To unpack this: when you receive a request, respond using status 200 (success), no headers ([]) and byte string “Hello World”.

So, that’s about the simplest thing we can possibly do without writing our own web server.

Let’s Be Frank

So, how does this compare to Sinatra’s famously good home page? Well, for a start we have three files instead of one.

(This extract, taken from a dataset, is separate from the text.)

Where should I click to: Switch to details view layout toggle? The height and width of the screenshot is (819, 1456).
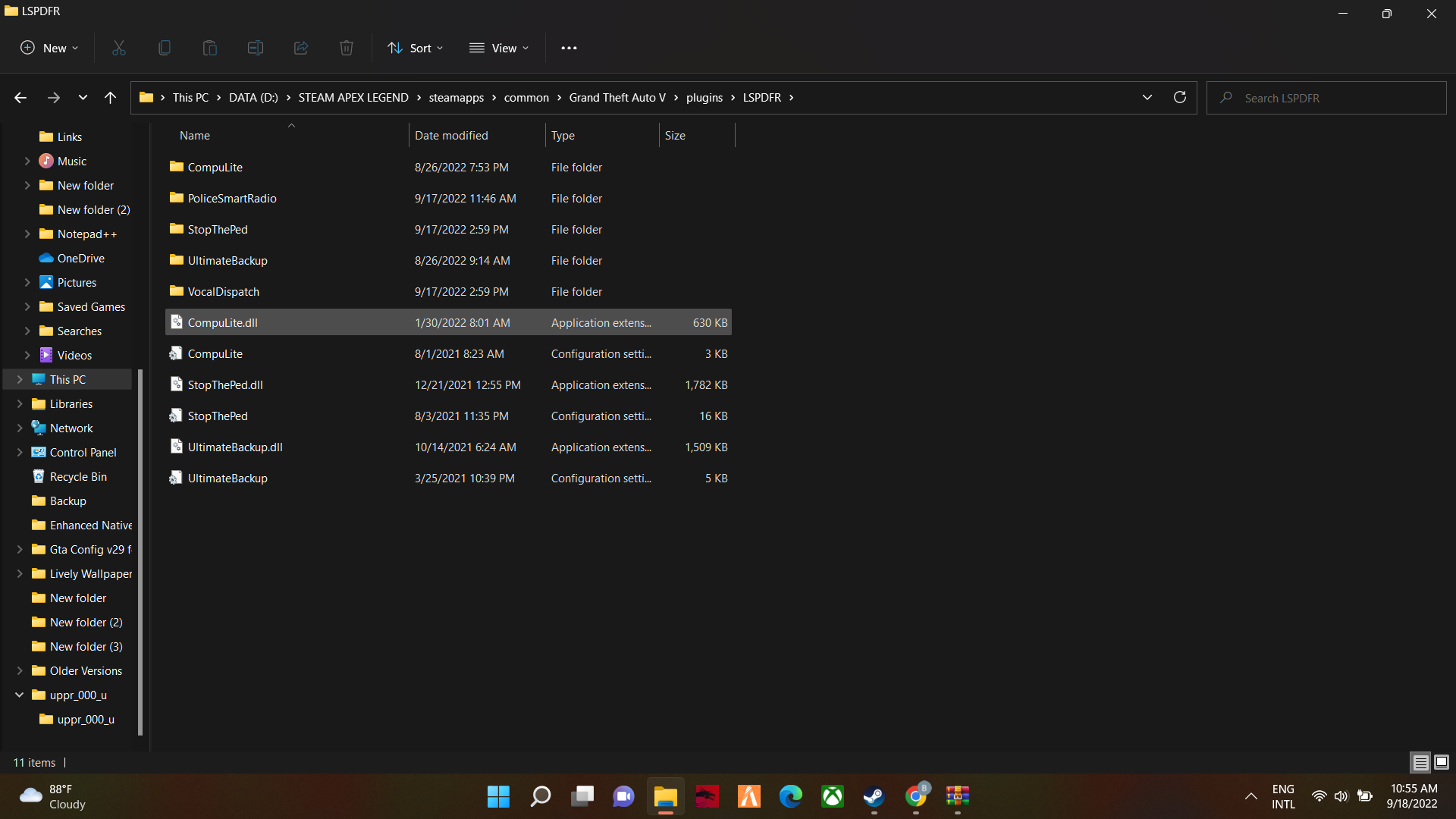pyautogui.click(x=1420, y=762)
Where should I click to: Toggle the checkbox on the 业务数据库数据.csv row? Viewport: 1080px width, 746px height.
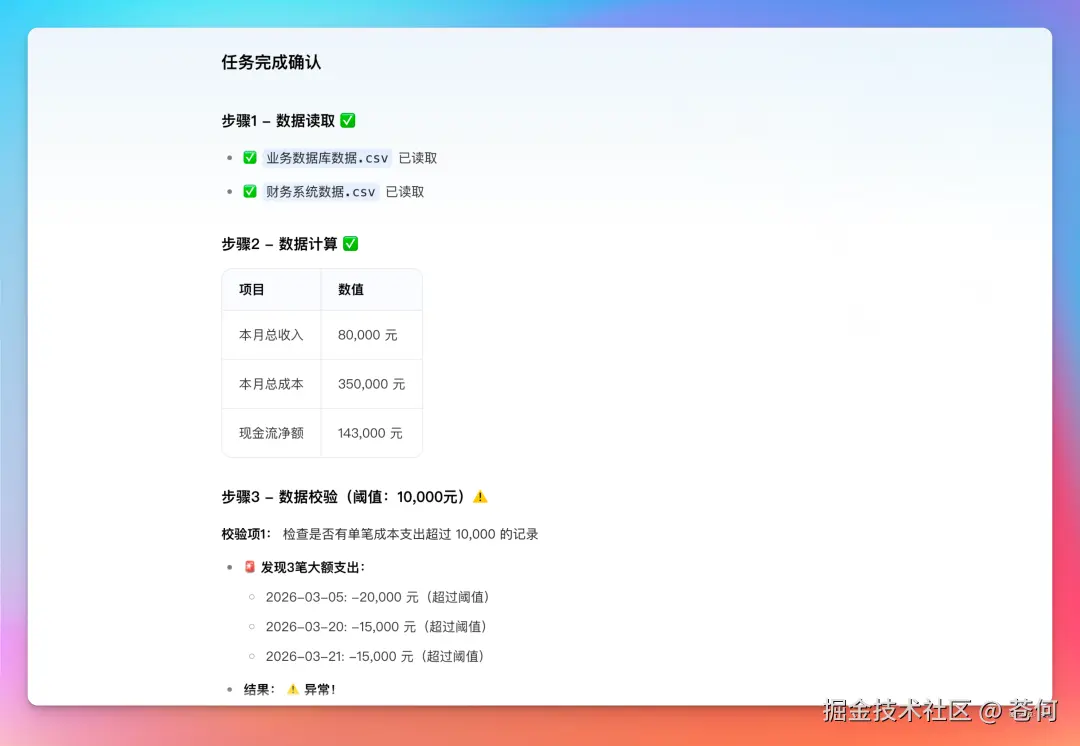(250, 157)
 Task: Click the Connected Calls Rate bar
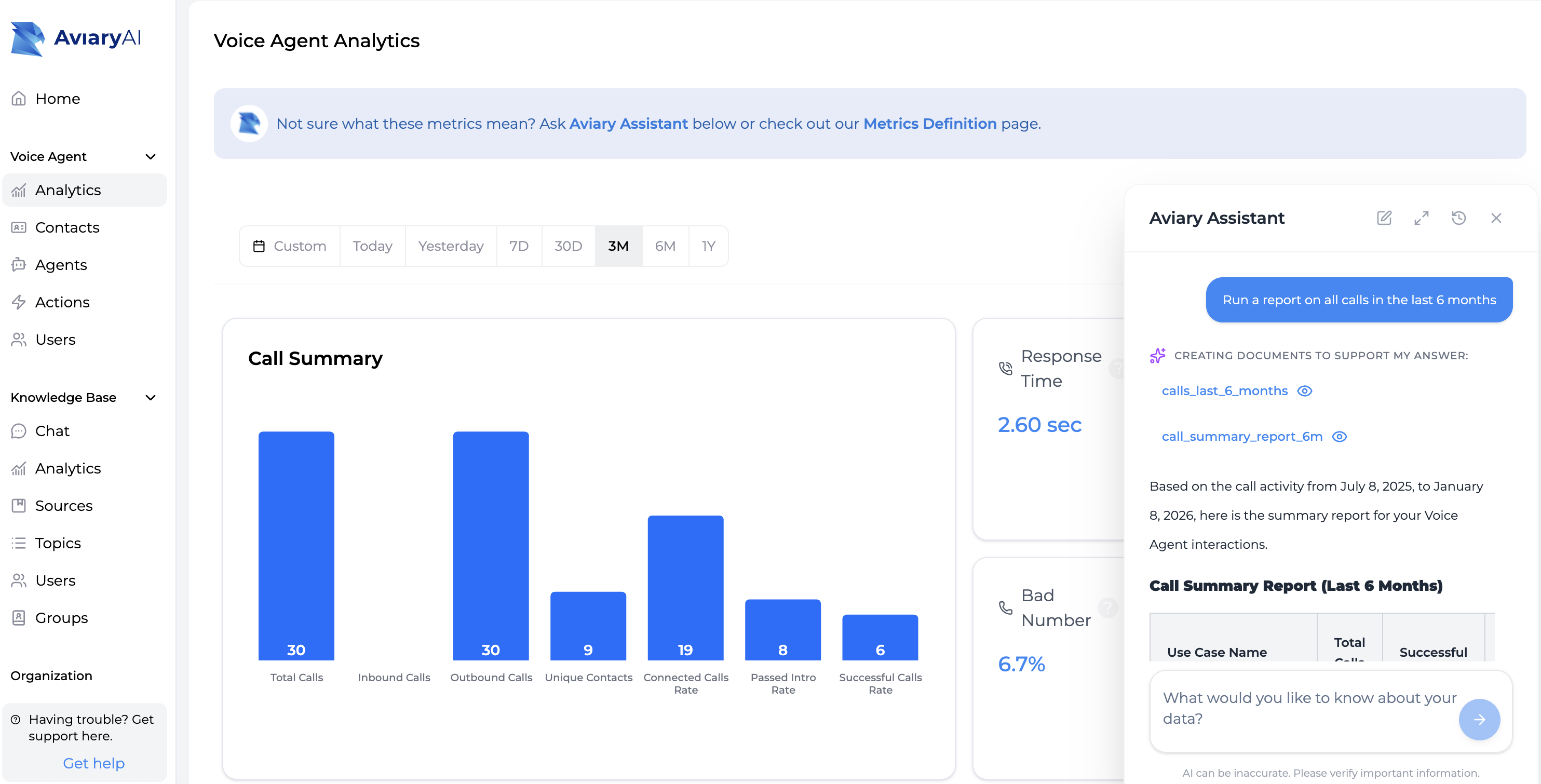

However, two of those files are devoted to ensuring that our dependencies don’t mess us around, if you want to do the same in Ruby, you’ll be setting up bundler, using a gemfile.lock in addition to your normal gemfile, so three files again.

Haskell actually comes out slightly ahead here if you’re willing to forgo some flexibility, in that the cabal.config is repeatable and upgrading is a matter of trying a new cabal.config/ reverting if it doesn’t work.

In comparison, bundler generates a lock file dependent on your current gemfile. If you need to add another library later, it’s up to you to figure out which versions are compatible with your code.

On the other hand, if you need more flexibility, you’re going to encounter cabal hell pretty quickly. Good luck.

We’ve got three dependencies instead of one. That’s a pity. But it comes from the two sources:

  • We’ve got to import types declaring interfaces as well as just implementation code.
  • We don’t have the web server appearing by magic.

On the other hand, Sinatra’s actually provided a routing library, and we don’t have one yet. But we could have used Scotty instead.

Keep On Running

So, let’s see it in action. Get back to the root project directory and type

cabal install && dist/*/build/example/example

and navigate to http://localhost:3000/. Hey presto, you’ve served a web page. Looking at the headers, all that it’s specified is a Date, the Server and Transfer-Encoding, so we’ll definitely have a bit more work to do to for a full experience.

FOOTNOTE: I’m quite pleased with the response this article had on reddit. This discussion is quite interesting and I recommend reading it.

FOOTNOTE: Quite a few people have remarked that the comparison section isn’t really fair on Haskell in that I’ve implemented something at the Rack/Wai level, rather than the Sinatra/Scotty level, which is true. However, I wanted to use Wai rather than Scotty to avoid going into monads and monad transformers and ultimately, I think the Haskell one is still quite concise and beautiful in a very precise manner.

EDIT:A number of people have pointed out that modern ruby is indeed capable of precise version locking. I’ve updated and expanded the comparison to reflect that.

EDIT:Originally I believed that Wai’s continuation passing style was due to asynchronous concerns. Instead, it’s driven by resource management concerns. I’ve corrected the line.